17. The film world, MGM and Louis B. Mayer and the mockery, not lending the cameras? Sets for films, stars, premieres? Hell’s Angels, Scarface and its violence, Breen and his motion picture code, the hearing about The Outlaw, Jane Russell and the cantilever, the scenes being shown, his watching them in seclusion? The hearing about Jane Russell’s mammaries, the professor measuring, the photos of the other stars, the watching over and over of The Outlaw?
18. Juan Rippe and his attitudes, building up Pan Am, the rivalry with Hughes, spying on him, the influence of Senator Brewster, the writing of the legislation? His going to Hughes’s door, their dialogue, failure for compromise? His watching the hearings, the issues of monopoly, his being defeated?
19. The political background of World War Two, the postwar world, flight monopolies, Senator Brewster, his relationship with Rippe, his discussions, the legislation, his wanting to be the head of the hearing? The visit of Hughes, the verbal sparring, the meal, the fish, the picture of the llama, Hughes’s shrewdness in seeing that Brewster had been bought? His refusal to do a deal, not wanting to go to the hearings? His change of heart, coming out, his strong speeches, the expose of Rippe’s relationship with Brewster, his besting Brewster in the talks, his walking out, people’s applause?

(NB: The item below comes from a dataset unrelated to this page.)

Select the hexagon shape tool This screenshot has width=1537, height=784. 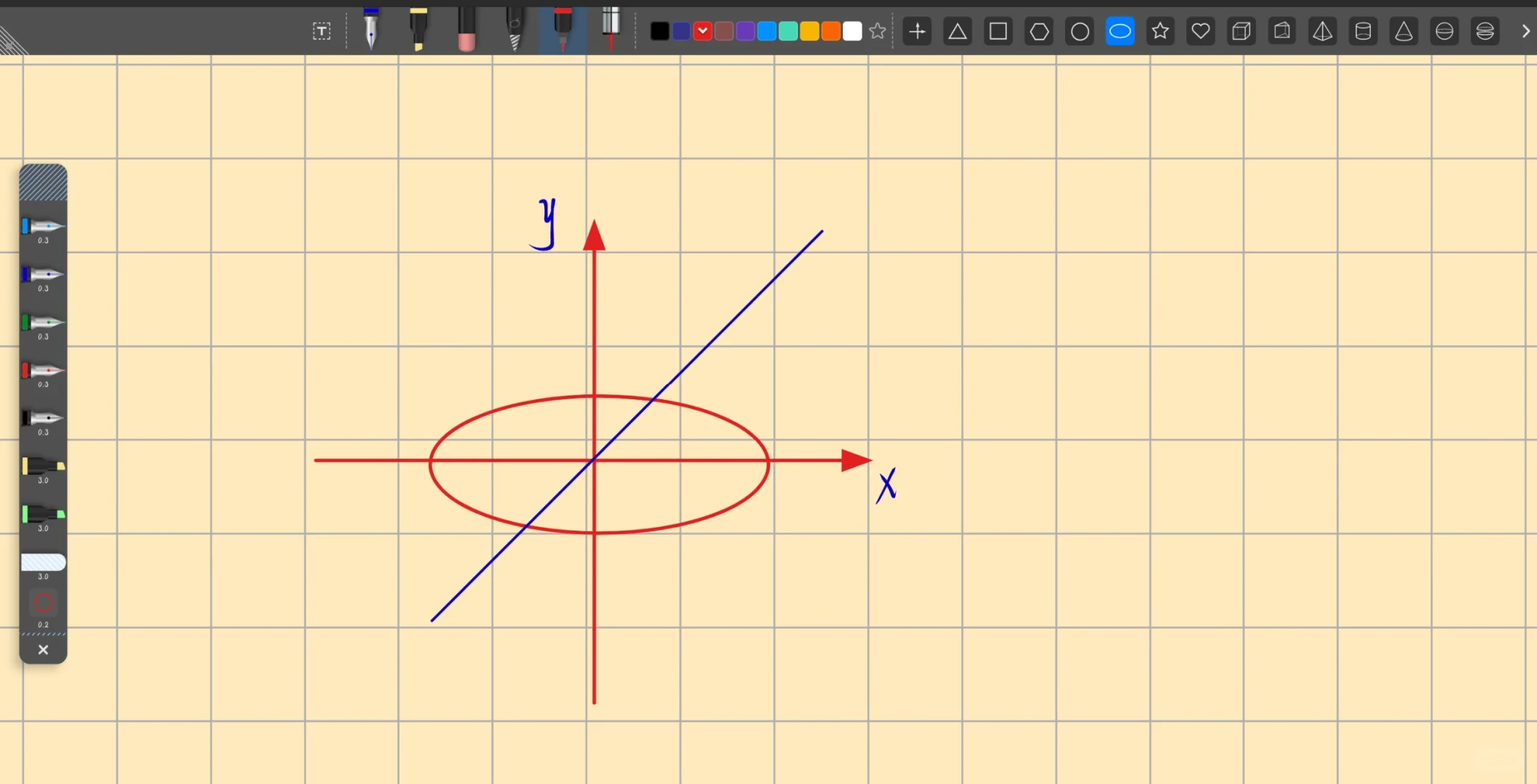tap(1039, 31)
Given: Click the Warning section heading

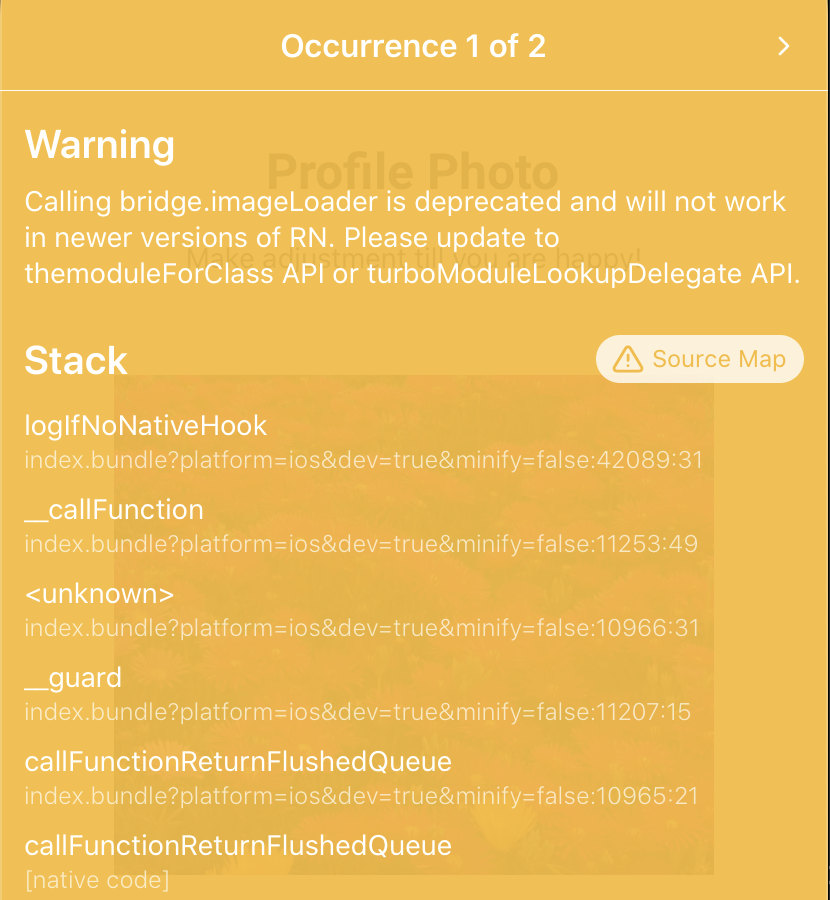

20. The success of Hughes, yet his becoming paranoid, seeing things, the sequences of his looking suspiciously at people, his growing fastidiousness, seclusion and the image of the future?
21. His character, the capitalist, the American dream, the work ethic, his wanting his privacy, his using his own money – and his defence of his use of money and his effort with the war planes and their not being used, the Hercules, his final success? The film as a tribute to his risks and daring?